- TO DO -
Omit the images and return the remaining entries unchanged.

- MATERIALS PROVIDED -
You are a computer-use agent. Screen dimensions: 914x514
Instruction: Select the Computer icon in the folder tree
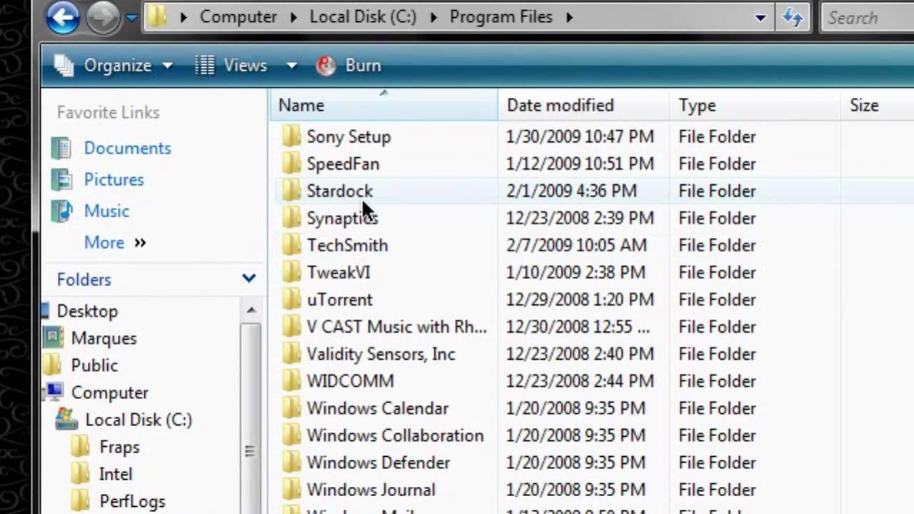(x=52, y=392)
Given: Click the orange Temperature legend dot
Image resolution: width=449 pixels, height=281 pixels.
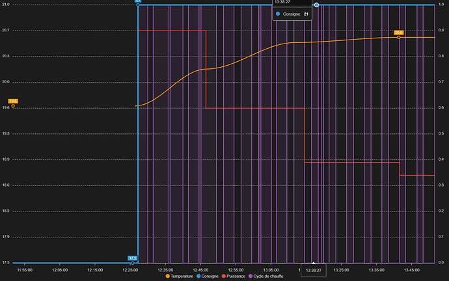Looking at the screenshot, I should coord(168,277).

- RESPONSE TO THIS EXERCISE -
You are a computer-use agent. Screen dimensions: 914x514
Instruction: Select the Computer icon in the folder tree
(x=52, y=392)
Given: Click the orange Temperature legend dot
Image resolution: width=449 pixels, height=281 pixels.
Looking at the screenshot, I should coord(168,277).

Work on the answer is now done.